Car insurance is now as cheap as it was seven years ago

Car insurance costs reverse to lowest level in SEVEN years with premiums dropping a record 15% so far this year

  • West Midlands has seen the largest fall in premiums in the UK  
  • The average cost of cover fell by £73.32 to £417.06 in the first three months of this year
  • It means typical annual costs are at their lowest point since 2014 

Car insurance costs have dropped to their lowest level since 2014 driven by a lack of drivers on the road, new research has revealed.

The West Midlands has seen the largest fall with policies coming in an average of £101.54 cheaper between January to March 2021 compared to October to December last year, according to data by MoneySupermarket.

This is a 17 per cent fall in costs with Yorkshire and the Humber, the North West, the North East and the East Midlands all also seeing prices fall 15 per cent.

Those within the Crown Dependencies region of Jersey, Guernsey and the Isle of Man saw the smallest change, with falls of 7 per cent.

The West Midlands has seen the largest fall in car insurance premiums in the UK – down 17%

Overall, the average cost of fully comprehensive insurance fell £73.32 to £417.06 in the first three months of this year – or 15 per cent – which represents the biggest drop on record.

The decrease is primarily down to the significant reduction in driving during the pandemic restrictions with fewer drivers on the road meaning extra competition for insurance sales.

This has caused insurers to lower premiums, while fewer miles driven has led to fewer claims, making insurance more profitable and allowing providers to reduce prices and pass this benefit on to customers.

During the eight-year period analysed, the data found premiums were cheapest at the beginning of 2014 when they stood at £405.47 on average.

Since then, prices have fluctuated, reaching a high of £581.77 at the end of 2016.

From January to March 2021, every region across the country has benefitted from a dip in the average cost of fully comprehensive premiums.

Premiums for fully comprehensive car insurance are cheapest in the Crown Dependencies, which come in at an average of £276.25, as well as the South West with costs of £291.08 and Scotland at £324.31.

They are most expensive in London where premiums typically come in at £607.73.

Looking at age groups, premiums have taken the biggest dip for drivers aged between 17 and 19 and are down by 37 per cent compared to the last months of 2020, costing £504.85 on average.

Age  Average cost of premium
Jan to March 2021 
Difference in premium costs from Jan
to March 2021 compared to Oct to Dec 2020 
Percentage difference  
17 – 19  £504.85  -£296.75  -37% 
20 – 24  £870.78  -£110.05  -11% 
25 – 29  £636.16  -£88.48  -12% 
30- 39  £495.35  -£68.67  -12% 
40 – 49  £378.56  -£52.13  -12% 
50 – 64  £274.15  -£29.77  -10% 
65+   £258.23  -£16.21  -6% 
Source: MoneySuperMarket     
The average cost of car insurance fell by £73.32 to £417.06 in the first three months of this year

The average cost of car insurance fell by £73.32 to £417.06 in the first three months of this year

Driving tests have been cancelled until current lockdown measures are eased, and fewer new young drivers mean that average premiums have dropped sharply for this age bracket.
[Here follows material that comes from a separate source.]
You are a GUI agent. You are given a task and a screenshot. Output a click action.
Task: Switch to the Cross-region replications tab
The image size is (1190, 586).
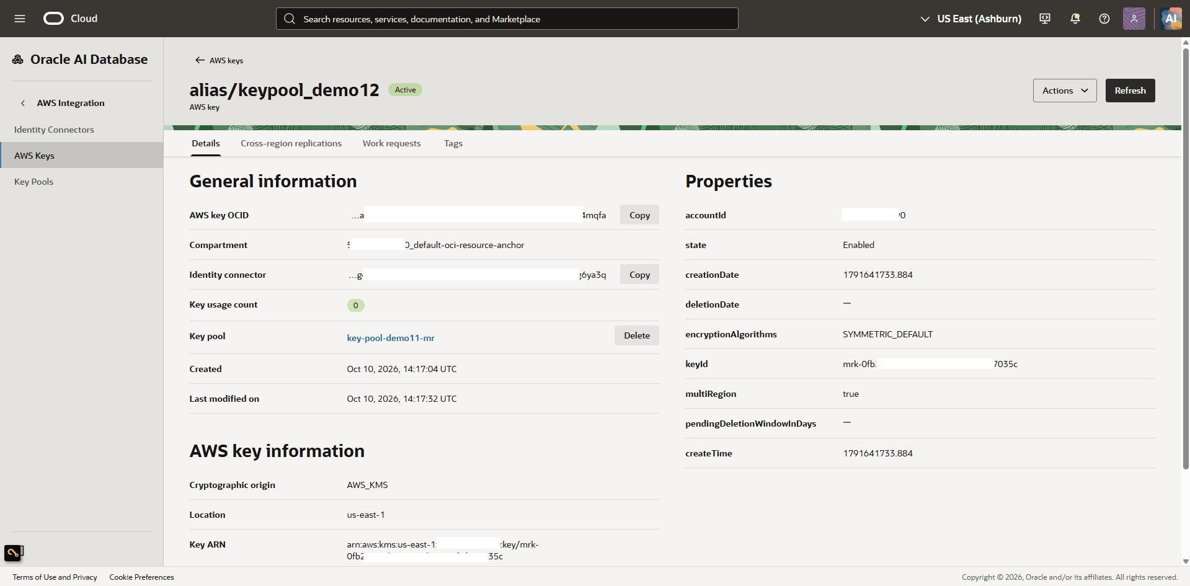(291, 143)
Meanwhile, fully comprehensive car insurance is the most expensive for drivers aged between 20 and 24, who pay £870.78 on average. 

However, this is still down 11 per cent from £980.82 in the last three months of 2020.
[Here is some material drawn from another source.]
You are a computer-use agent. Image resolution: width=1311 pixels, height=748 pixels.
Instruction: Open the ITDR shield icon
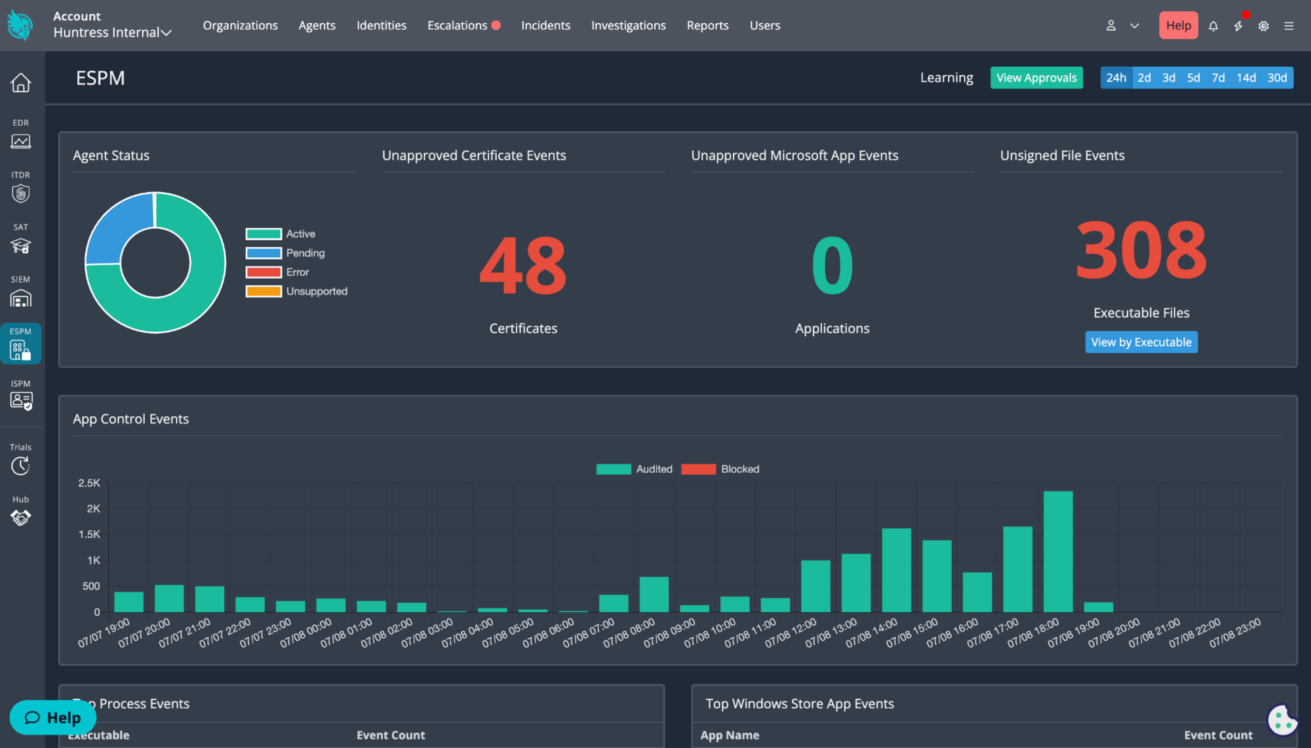20,193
Andy Teasdale, spokesman for MoneySupermarket, said: ‘Extra competition for sales is causing insurers to lower premiums, as fewer claims means that insurance is more profitable and providers can therefore reduce prices and pass this benefit on to customers.
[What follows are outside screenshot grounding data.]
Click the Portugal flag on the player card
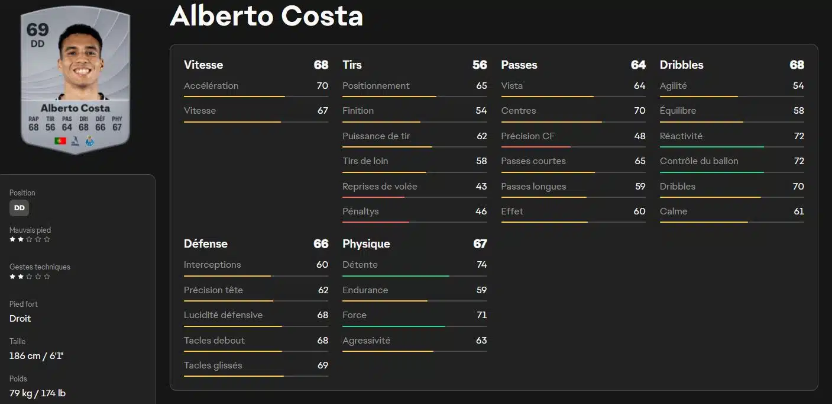The height and width of the screenshot is (404, 832). tap(60, 140)
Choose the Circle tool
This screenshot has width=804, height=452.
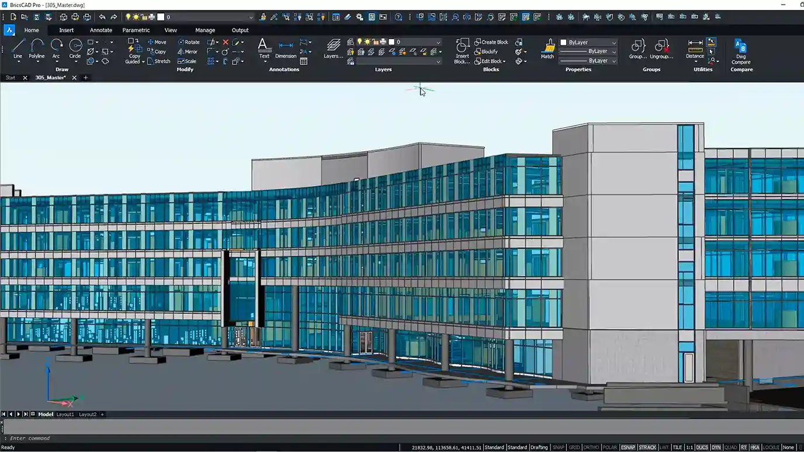[75, 47]
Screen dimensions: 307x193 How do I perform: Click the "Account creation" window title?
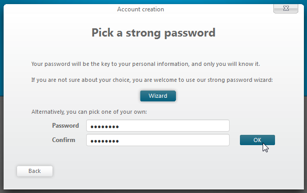140,9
‘It is great to see these savings being passed onto customers, however it is likely the bubble will burst at some point as lockdown eases and driving – as well as accidents and claims – start to rise again. 

‘The latest view is that restrictions will be eased by the end of June this year and many people will return to the workplace.

‘It is unclear how many of those who have been working from home during the last year will potentially reduce their time in the workplace. If there is a significant shift, it could mean that we can enjoy lower premiums for longer.’

Customers whose policy is up for renewal are encouraged to shop around for a better deal as doing so can save them up to £217.

It is also advised they start researching new policy prices a month before they are due to renew as committing to a purchase in the 15 to 28 day window before their renewal date could save them on average 17 per cent versus renewing a day before their new policy is due to start.